What is asked:
1. Extract from the Dartmoor guide below the passage that begins at the words "Dartmoor's ancient landscape" and stops after the words "enjoyed by everyone.", copying it without any change.
2. For each statement, say yes or no to whether the Dartmoor guide below agrees with it, and quote the words of the guide that decide it: (a) the walk from Okehampton to Bellever covers around 14.5 miles; (b) Wind Tor is about 500 metres from the road if you park near Dunstone Down; (c) the Dartmoor visitor centres named are in Postbridge, Okehampton and Yelverton.

Quoted passage:
***

Things To Do In Dartmoor

Author Terri Wilding, who lives on Dartmoor, said "There's magic everywhere, if you look" and you certainly don't have to look far to find it here. You may not believe in the stories of witches, pixies and other magical folk who inhabit the area but there's no denying Dartmoor has a unique magic that has attracted people for millennia.

Do You Believe in Dartmoor’s Magic?

Dartmoor's ancient landscape is a place of mystical beauty. There are nearly 1,000 archaeological sites across the national park, some dating back further than the great pyramids of Egypt. For all its age and history, Dartmoor has never felt more relevant. Modern life is fast paced and stressful, and we need somewhere like this to escape from pressure and distraction so we can focus on the things that are most important.

People have thrived on Dartmoor for thousands of years. Evidence of their lives is everywhere from stone cairns dating back over 4,000 years to the deserted medieval buildings of Hound Tor, Georgian country houses, and modern businesses that seek to protect the unique beauty of the landscape while allowing it to be accessed and enjoyed by everyone.

Walk, cycle, shop, eat, discover the origin of the myths and stories, and fall in love with Dartmoor for yourself.


Discovery Days

Emsworthy Rocks
Emsworthy Rocks, Dartmoor National Park

As one of Britain's earliest areas to be protected by National Park status, you can trust that there is a lot to discover in Dartmoor. No day needs to be boring with all this on the doorstep.

Walks around Dartmoor

Since Dartmoor is famous for walking, it makes sense to start your discovery of Dartmoor on foot. There are endless miles of walks to suit all abilities whether you want a short stroll through a village or a strenuous slog up a tor. Always dress appropriately for the often exposed conditions and changeable weather. Getting stuck on the moors in inclement weather without waterproofs is no joke!

A walk around the ruins of the medieval village at Hound Tor is short and mainly flat. There is a car park at Swallerton Gate, and the site is signposted. Wind Tor has a nice view and is only 100 metres from the road if you park near Dunstone Down. For more of a challenge, try the 7.5-mile walk that starts (and ends) at the car park near Lydford and goes past Brat Tor, Bleak House, Logan Stone and Great Nodden, taking in fantastic views of Chat Tor and Woodcock Hill. The walk from Okehampton to Bellever crosses the north of Dartmoor in around 14.5 miles. The Dartmoor Way runs for 90 miles around the national park, and the Templer Way follows the route granite mined in Dartmoor took when it was exported to Teignmouth.

There really is a walk for everyone so either ask your cottage owner for ideas around where you are staying, or stop by one of the friendly Dartmoor visitor centres in Postbridge, Newton Abbot or Yelverton.

***

Stored records:

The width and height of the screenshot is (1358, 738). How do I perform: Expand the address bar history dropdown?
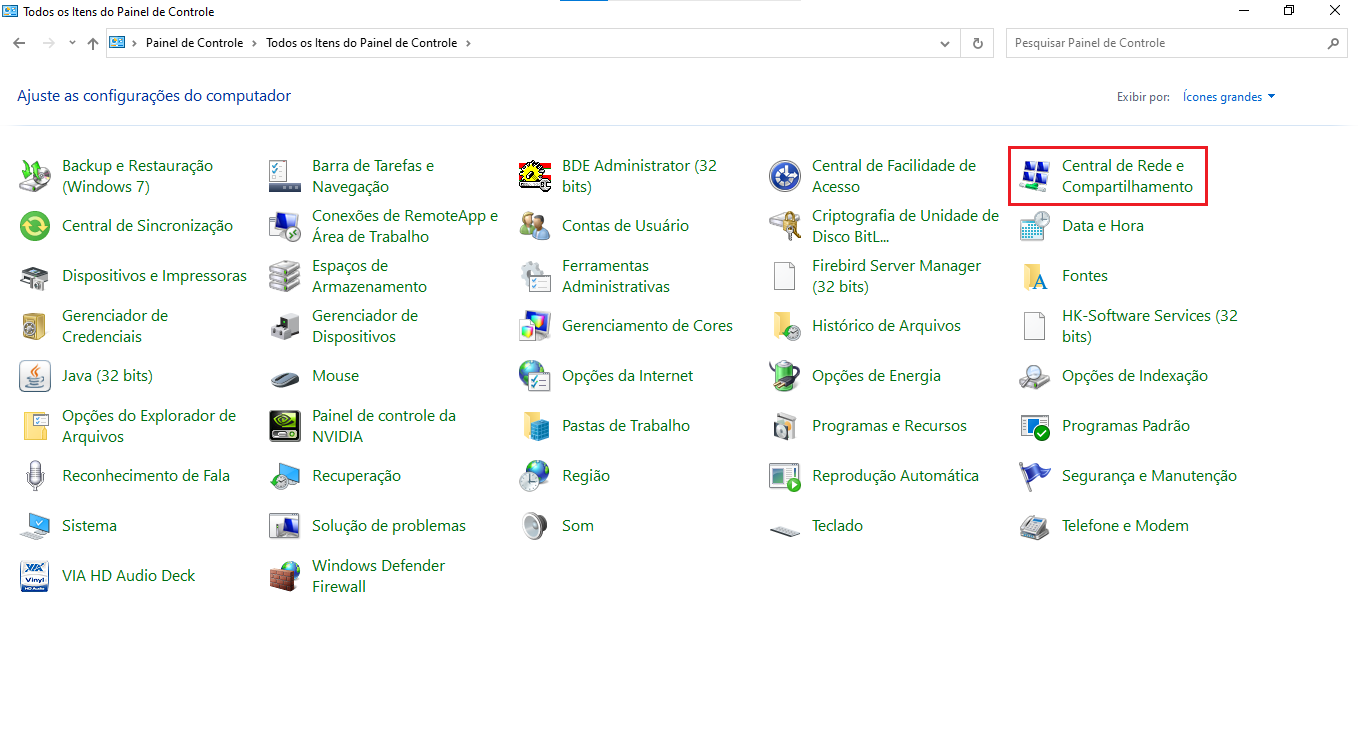click(x=945, y=44)
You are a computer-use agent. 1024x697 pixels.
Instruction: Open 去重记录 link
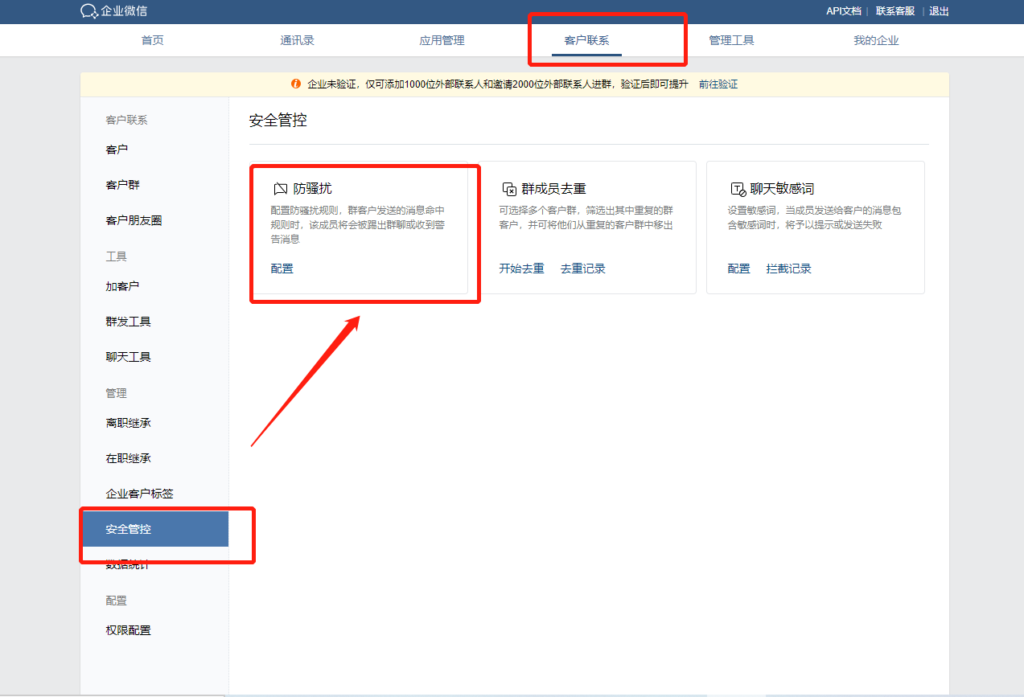[582, 268]
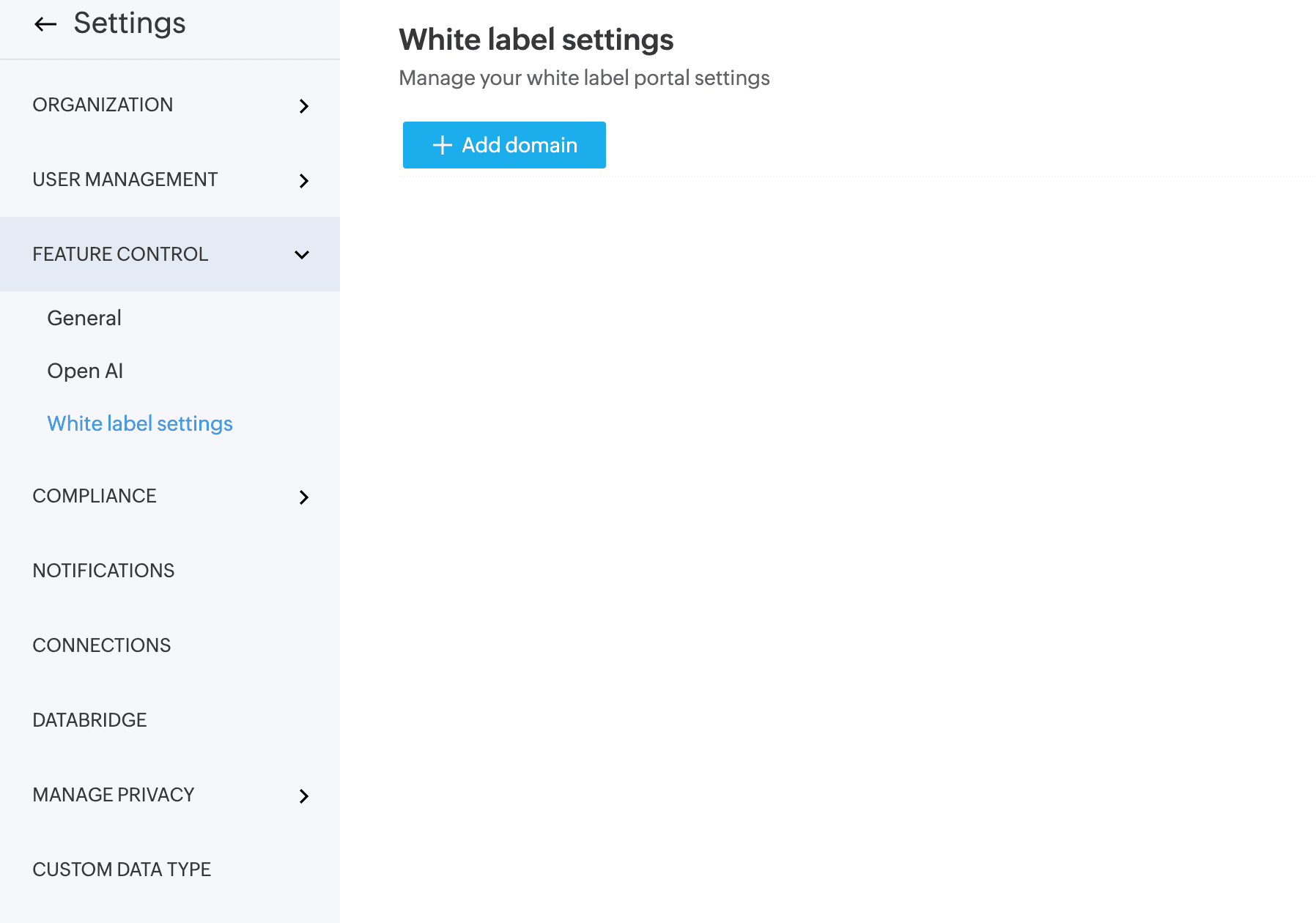Open the Databridge settings

89,720
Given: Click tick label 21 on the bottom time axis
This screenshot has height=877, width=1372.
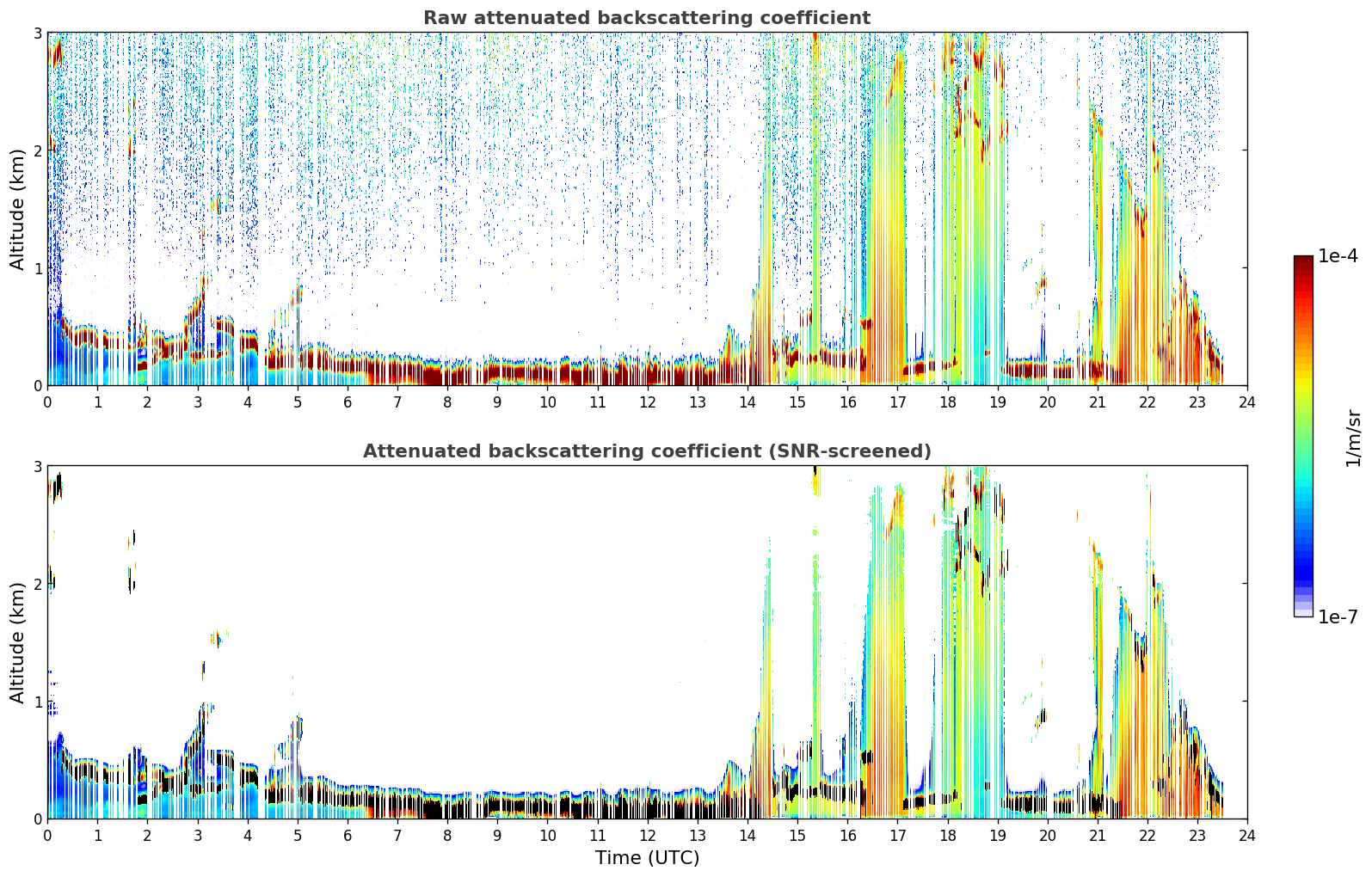Looking at the screenshot, I should [x=1097, y=836].
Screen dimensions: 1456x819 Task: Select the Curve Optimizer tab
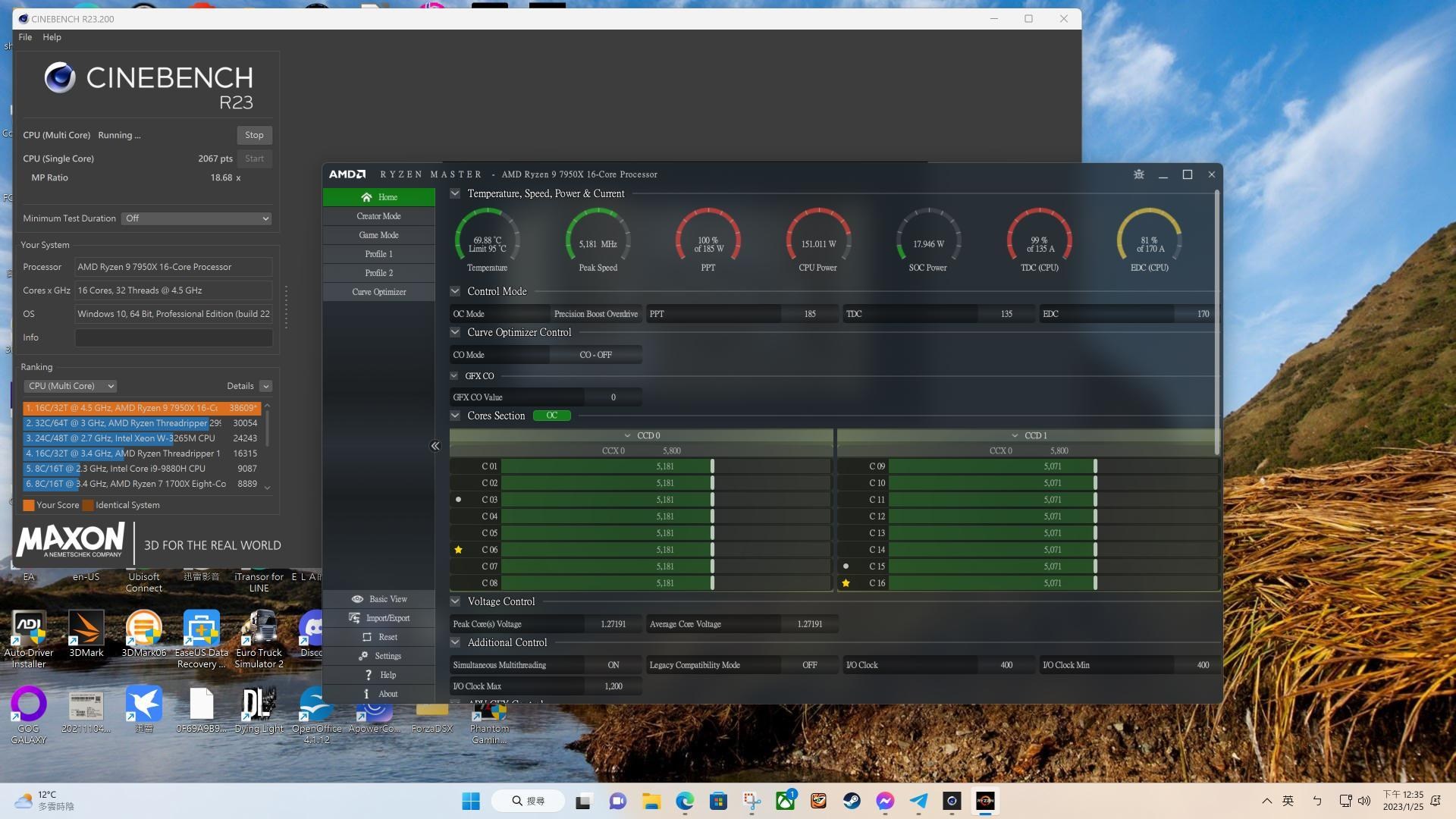(378, 292)
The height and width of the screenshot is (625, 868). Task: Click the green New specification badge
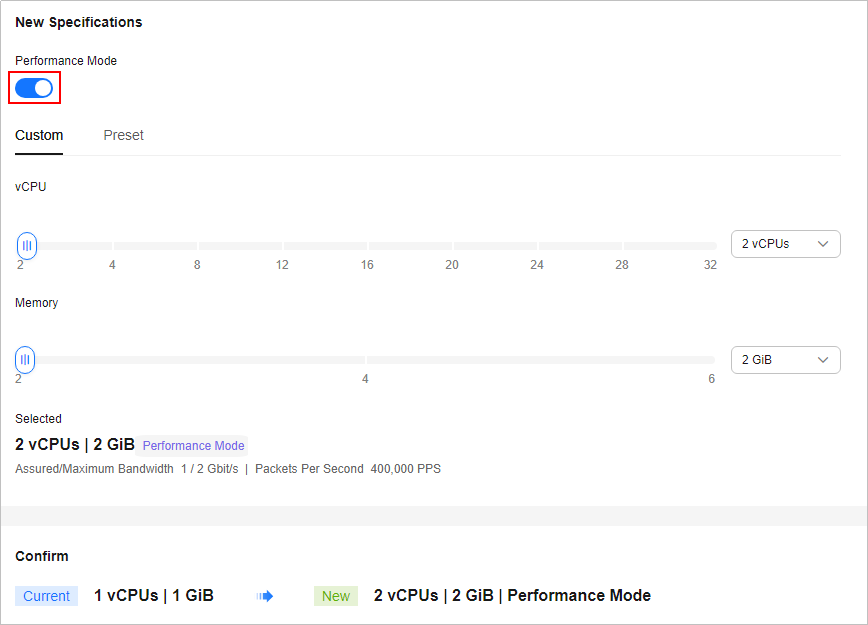tap(336, 596)
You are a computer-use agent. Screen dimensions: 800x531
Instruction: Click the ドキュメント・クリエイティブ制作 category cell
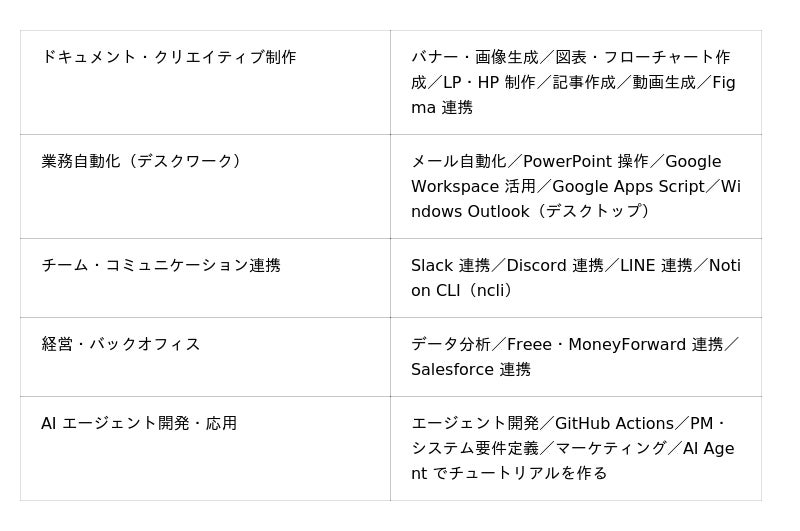[x=168, y=57]
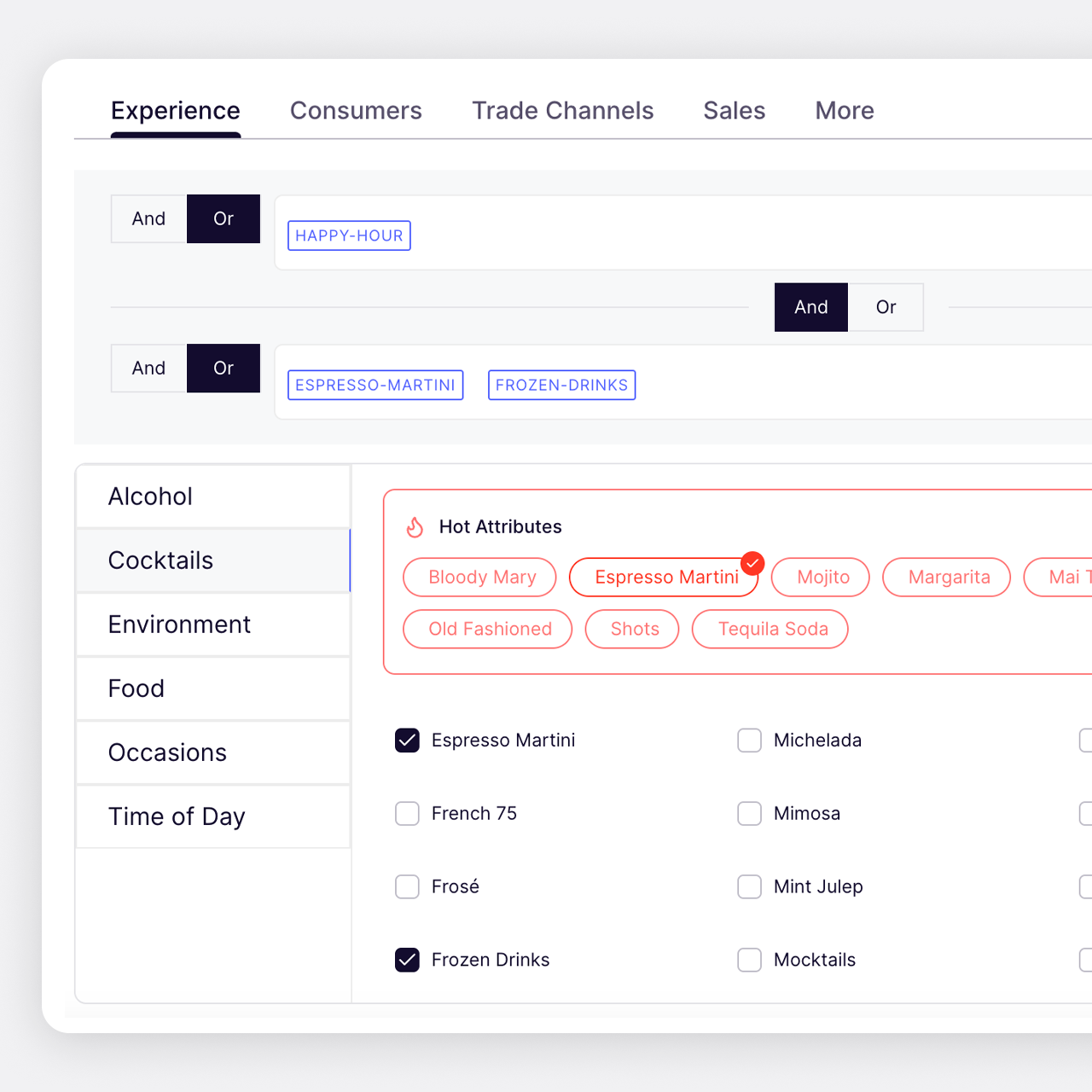Select And for the HAPPY-HOUR group
The image size is (1092, 1092).
[x=148, y=219]
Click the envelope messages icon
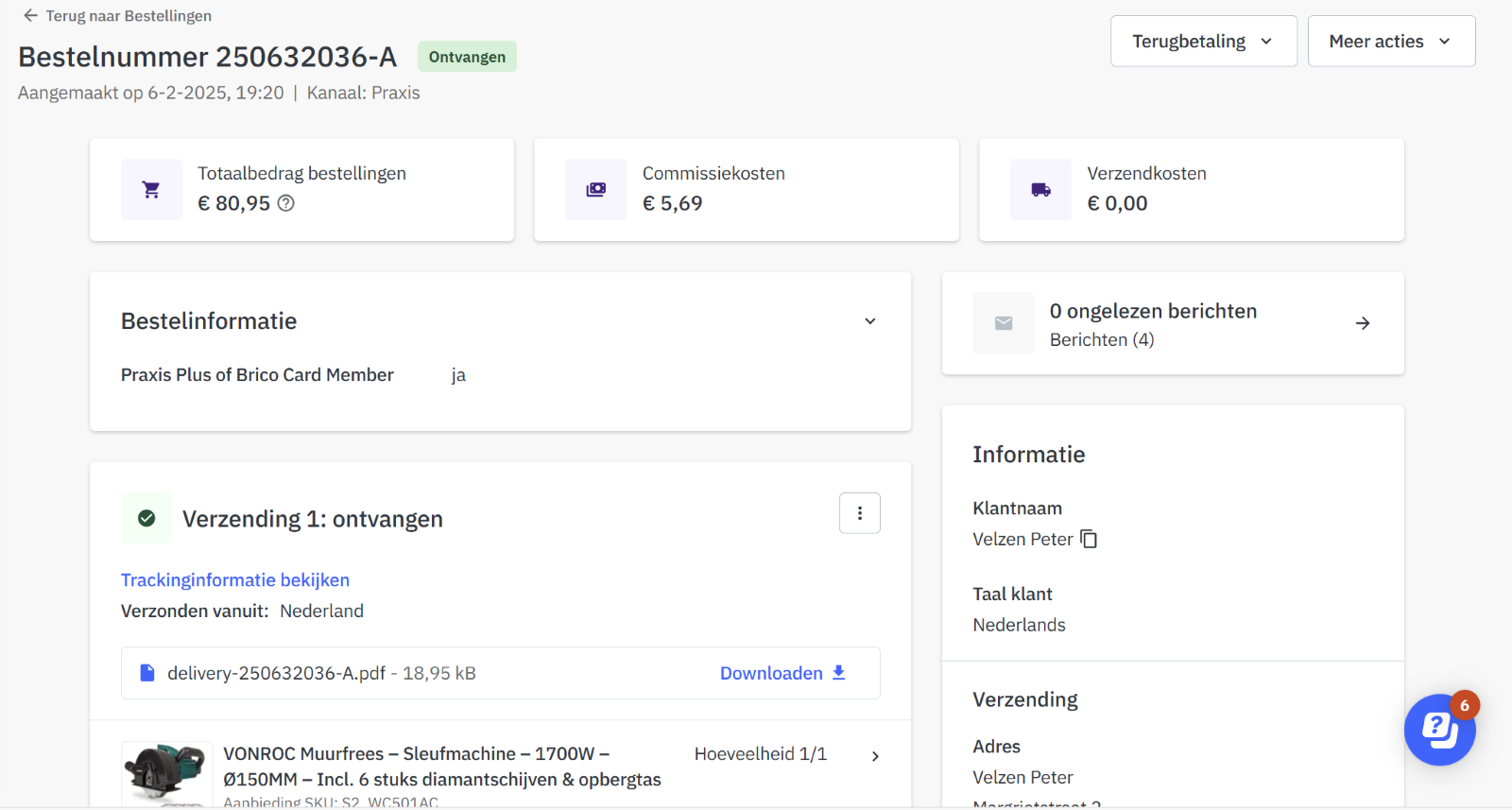The height and width of the screenshot is (810, 1512). (x=1004, y=323)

***

The answers:
1.
Dartmoor's ancient landscape is a place of mystical beauty. There are nearly 1,000 archaeological sites across the national park, some dating back further than the great pyramids of Egypt. For all its age and history, Dartmoor has never felt more relevant. Modern life is fast paced and stressful, and we need somewhere like this to escape from pressure and distraction so we can focus on the things that are most important.

People have thrived on Dartmoor for thousands of years. Evidence of their lives is everywhere from stone cairns dating back over 4,000 years to the deserted medieval buildings of Hound Tor, Georgian country houses, and modern businesses that seek to protect the unique beauty of the landscape while allowing it to be accessed and enjoyed by everyone.

2.
(a) Yes: "The walk from Okehampton to Bellever crosses the north of Dartmoor in around 14.5 miles."
(b) No: "Wind Tor has a nice view and is only 100 metres from the road if you park near Dunstone Down."
(c) No: "stop by one of the friendly Dartmoor visitor centres in Postbridge, Newton Abbot or Yelverton."